Practical Concurrency Patterns: Cyclic Lock-Free Buffer
Last time we have minimized contention by using lock-free operations instead of acquiring a lock on a work item queue (neither a standard lock nor a reader-writer lock offer nearly-linear scaling). On the other hand, a few weeks ago we’ve also seen a technique for eliminating contention altogether by keeping state in thread-local storage.
However, there’s another trick in the bag for using shared state across threads without any locks. It is applicable for the scenario where multiple consumers “subscribe” to a work item, such that all work items must be processed by all consumers. This is the classic publish/subscribe, within the scope of a single process and very high performance demands.
This pattern uses a cyclic buffer with a single counter indicating the next item to be consumed.
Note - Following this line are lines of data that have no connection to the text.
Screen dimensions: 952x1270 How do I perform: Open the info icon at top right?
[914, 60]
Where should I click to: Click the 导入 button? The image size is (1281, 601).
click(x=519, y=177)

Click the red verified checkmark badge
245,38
The producers increment the counter and subsequently update the previous item; the consumers keep a local counter which specifies the last item they have read.
class CyclicQueue<T>
{
int _currentIndex = -1;
int _size;
volatile T[] _items;
public CyclicQueue(int size)
{
_items = new T[_size = size];
}
public void Enqueue(T item)
{
int prevIndex = Interlocked.Increment(ref _currentIndex);
_items[prevIndex % _size] = item;
}
public bool Dequeue(ref int threadPrivateIndex, out T value)
{
if (threadPrivateIndex == _currentIndex + 1)
{
value = default(T);
return false;
}
value = _items[threadPrivateIndex++ % _size];
return true;
}
}
As long as consumers don’t lag behind too much as to cause an overflow with loss of data, this pattern provides lock-less operations. The only synchronization required is around the single counter indicating the current index into the buffer, and this can get a bit tricky in the face of an overflow. To simplify, we use counter % BUFSIZE whenever accessing the data instead of taking care of wrapping in the case of overflow when incrementing the counter.
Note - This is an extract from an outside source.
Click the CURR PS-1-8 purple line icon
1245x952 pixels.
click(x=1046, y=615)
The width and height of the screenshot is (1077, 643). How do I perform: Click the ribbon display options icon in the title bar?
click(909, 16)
Note that consumers in this case are required to busy-wait around the Dequeue operation as long as there is no new data in the queue. If this busy-wait is known to be expensive, we can either resort to kernel synchronization or use a spinlock and fail back to kernel synchronization. Using spinlocks to minimize contention and context switches will be the subject of our next installment.